--- AVAILABLE DATA ---
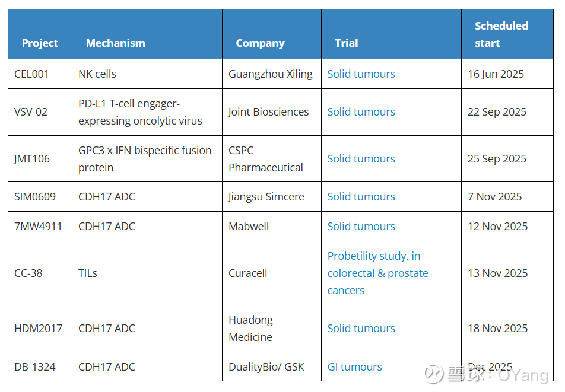Screen dimensions: 565x392
Task: Select the Trial column header
Action: [346, 43]
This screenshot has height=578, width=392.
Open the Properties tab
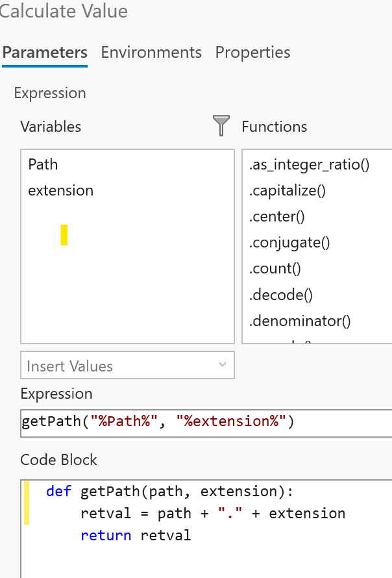(x=252, y=53)
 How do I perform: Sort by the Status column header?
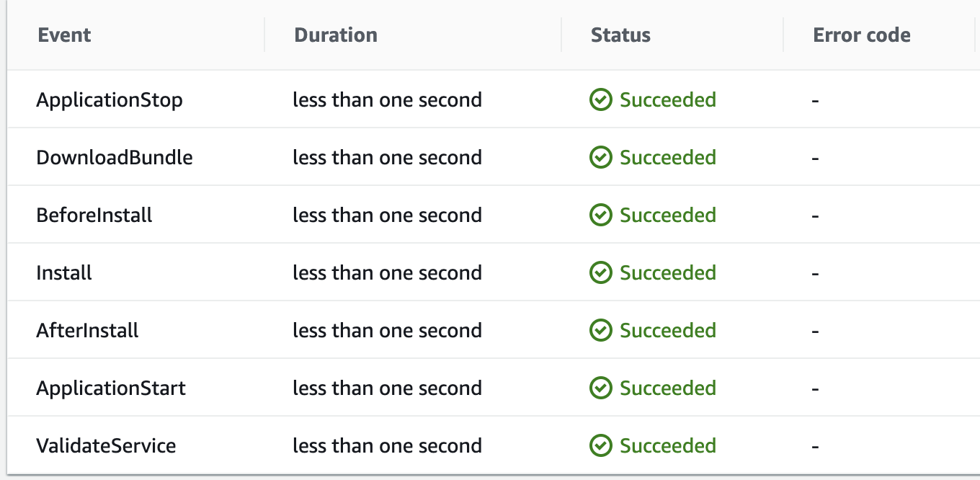pos(620,35)
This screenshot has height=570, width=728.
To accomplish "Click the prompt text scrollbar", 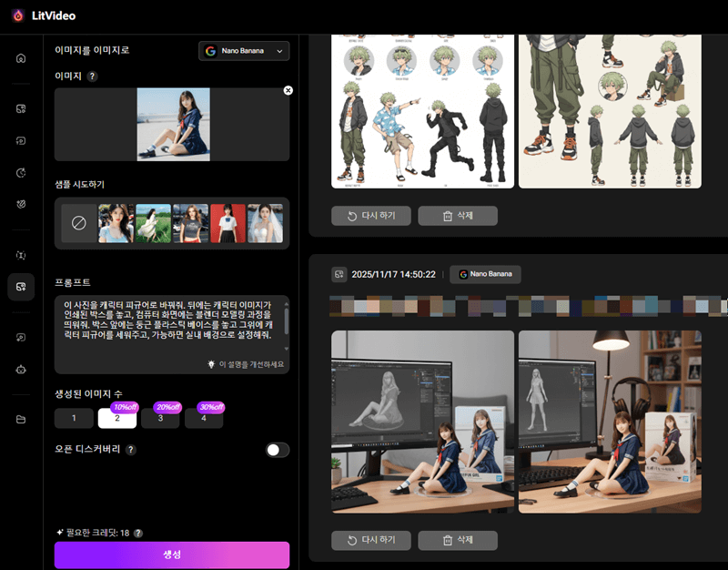I will click(x=287, y=322).
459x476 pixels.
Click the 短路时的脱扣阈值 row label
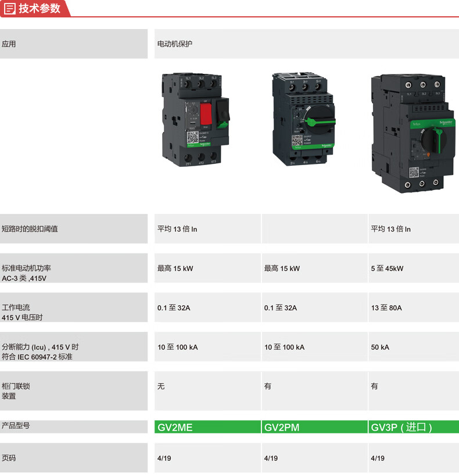click(30, 229)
---
- [WHAT IS EXPECTED]: Which lines of the entries above contain the word "height"? Copy each of them.

- [ANSWER TO THE PROBLEM]:
This screenshot has height=578, width=392.
This screenshot has height=570, width=728.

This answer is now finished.